A Netflix documentary into the life of former New England Patriots receiver Aaron Hernandez is earning poor reviews for its portrayal of him and of pot.
The docuseries, Killer Inside: The Mind of Aaron Hernandez, recounts the series of events that led to the murder of Odin Lloyd — a crime for which Hernandez, a friend of the victim, would later be convicted of before eventually taking his own life in jail in 2017. According to Vice, the documentary gives pot a bad rap.
In its exploration of the factors contributing to Hernandez’s descent, Vice noted the series focuses in on the former tight end’s drug use, describing him as a weed “enthusiast” who was “living on the edge.”
“One of the more jarring images is of him dancing at the gas station and he seems to be impaired,” said Dan Wetzel, a Yahoo! Sports columnist, while narrating the second episode of the series. “Obviously there’s a lot of testimony of him smoking almost nonstop that weekend. But here’s a guy who just minutes later will pick up a friend of his and then drive him directly to a spot where he murders him.”
While the series does not explicitly blame marijuana for Hernandez’s actions, Vice noted the implication is clear and no efforts are made to explain the relatively benign nature of the drug.
Rebecca Haines-Saah, public health expert and University of Calgary professor, said the docuseries subtly and blatantly plays up Hernandez’s drug use and sexuality “in a way that was sort of just painting this moral picture, and this picture that paints him as more of a deviant than a person with legitimate problems based on trauma.”
Hernandez was found to be suffering from chronic traumatic encephalopathy (CTE), a neurogenerative disease caused by repeated blows to the head that has befallen many former NFL players. “I have no doubt that people might use cannabis to medicate trauma and the effects of a brain injury,” Haines-Saah said, adding this does not mean consumption leads to the crimes Hernandez committed.

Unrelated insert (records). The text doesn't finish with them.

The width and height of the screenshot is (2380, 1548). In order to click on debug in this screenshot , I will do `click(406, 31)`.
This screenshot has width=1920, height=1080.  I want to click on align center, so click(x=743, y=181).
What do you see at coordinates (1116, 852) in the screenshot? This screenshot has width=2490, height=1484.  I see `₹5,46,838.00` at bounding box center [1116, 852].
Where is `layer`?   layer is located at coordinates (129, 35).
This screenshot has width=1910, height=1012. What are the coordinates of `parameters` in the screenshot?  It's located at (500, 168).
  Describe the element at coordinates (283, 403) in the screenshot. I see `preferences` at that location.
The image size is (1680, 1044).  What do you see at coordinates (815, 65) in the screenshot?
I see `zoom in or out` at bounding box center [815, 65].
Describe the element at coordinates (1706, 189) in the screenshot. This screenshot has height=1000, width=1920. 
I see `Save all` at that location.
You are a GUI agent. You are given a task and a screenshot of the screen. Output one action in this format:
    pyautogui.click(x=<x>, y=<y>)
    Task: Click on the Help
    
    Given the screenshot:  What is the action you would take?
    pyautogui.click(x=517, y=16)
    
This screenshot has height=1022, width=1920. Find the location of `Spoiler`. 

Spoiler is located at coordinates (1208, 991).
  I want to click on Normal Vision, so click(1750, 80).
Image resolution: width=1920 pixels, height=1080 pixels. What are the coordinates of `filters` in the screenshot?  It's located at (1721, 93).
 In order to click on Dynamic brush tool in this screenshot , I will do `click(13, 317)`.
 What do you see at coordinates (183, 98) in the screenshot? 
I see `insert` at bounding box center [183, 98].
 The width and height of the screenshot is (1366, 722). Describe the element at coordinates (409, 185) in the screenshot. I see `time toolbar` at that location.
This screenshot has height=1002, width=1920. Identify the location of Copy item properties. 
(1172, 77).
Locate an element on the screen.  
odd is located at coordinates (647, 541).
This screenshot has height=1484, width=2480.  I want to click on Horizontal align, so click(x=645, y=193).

In fact, it was more likely than not that Hernandez was using the drug to help with his condition, said Michael Verbora, a doctor for Aleafia Total Health Network, who cautioned against the dangers of playing up the role of cannabis in these sorts of crimes.
“At the the end of the day sensationalized stories are great for (Netflix’s) business,” Dr. Verbora said. “The problem with it is a story is just an anecdote in science. The average person is just going to see this and immediately think that this is a widespread issue and not understand that it’s probably less than a fraction of a per cent of a chance of this happening,” he added.